Start of Material to process

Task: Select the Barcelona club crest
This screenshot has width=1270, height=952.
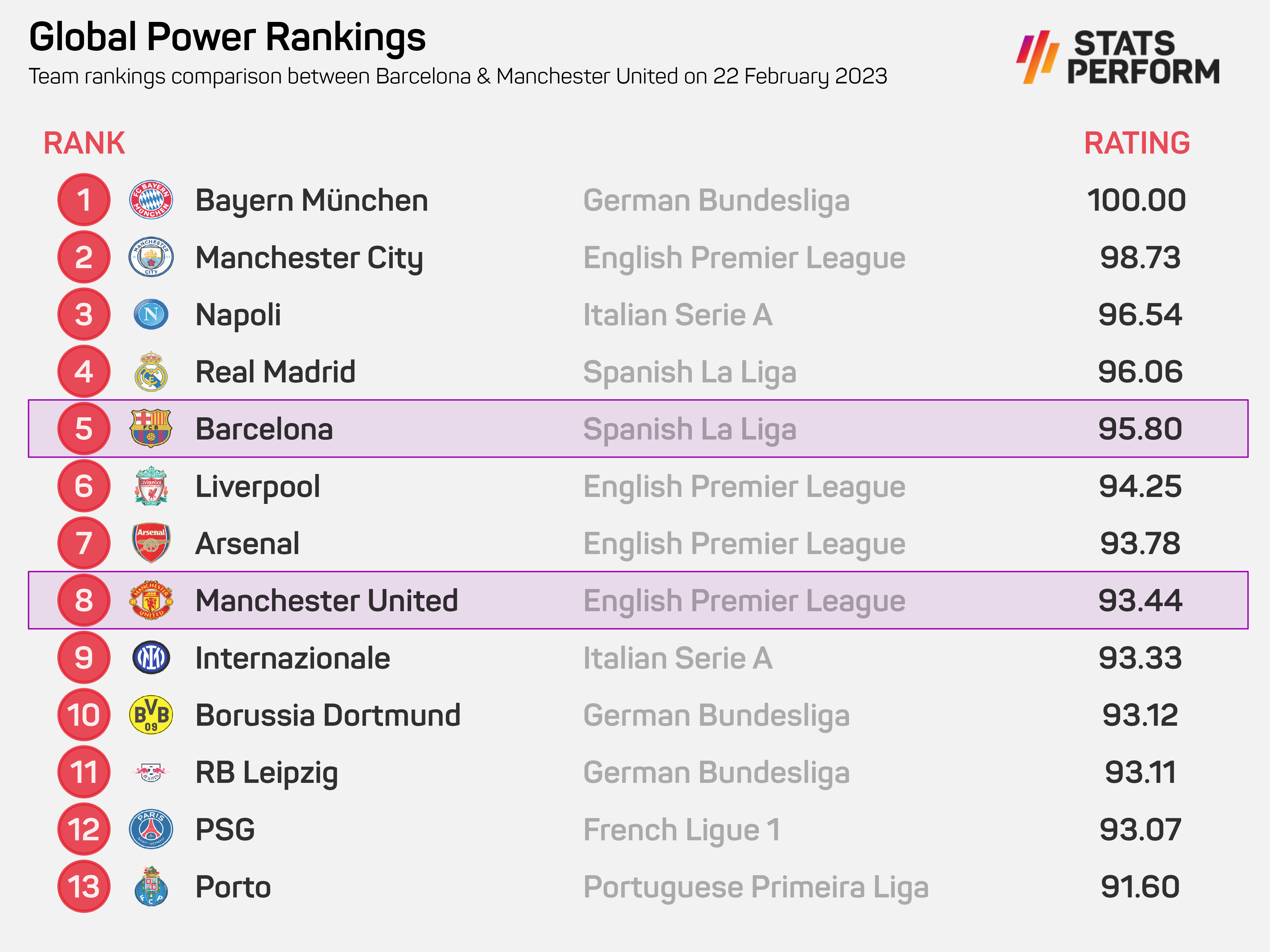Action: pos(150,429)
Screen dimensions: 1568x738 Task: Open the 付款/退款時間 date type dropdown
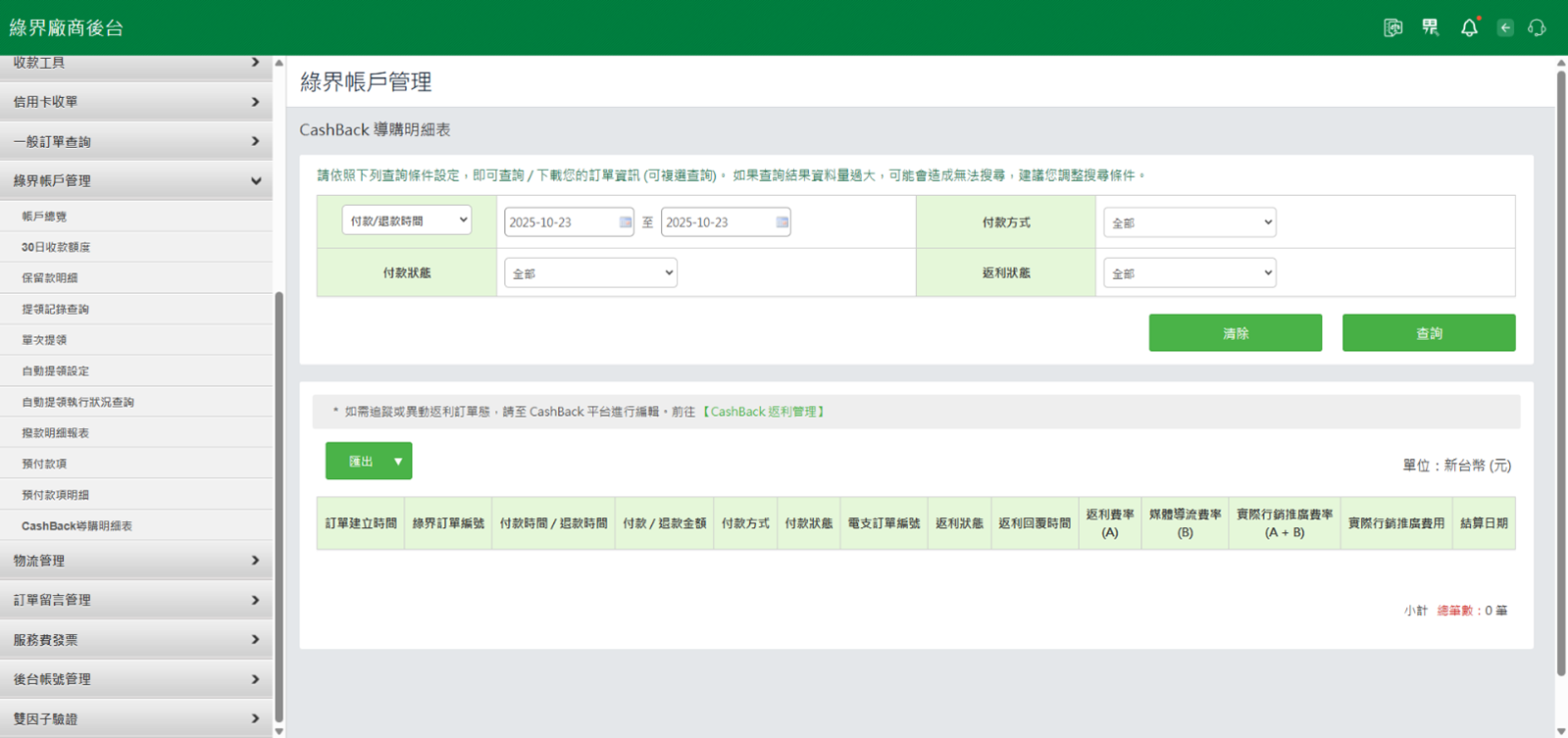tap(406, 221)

End of Material to process

* Task details
In your answer, repeat all the entries exactly, but leave out the pictures.

* Answer space
Task: Select the Barcelona club crest
This screenshot has width=1270, height=952.
Action: pos(150,429)
Screen dimensions: 1568x738 Task: Open the 付款/退款時間 date type dropdown
tap(406, 221)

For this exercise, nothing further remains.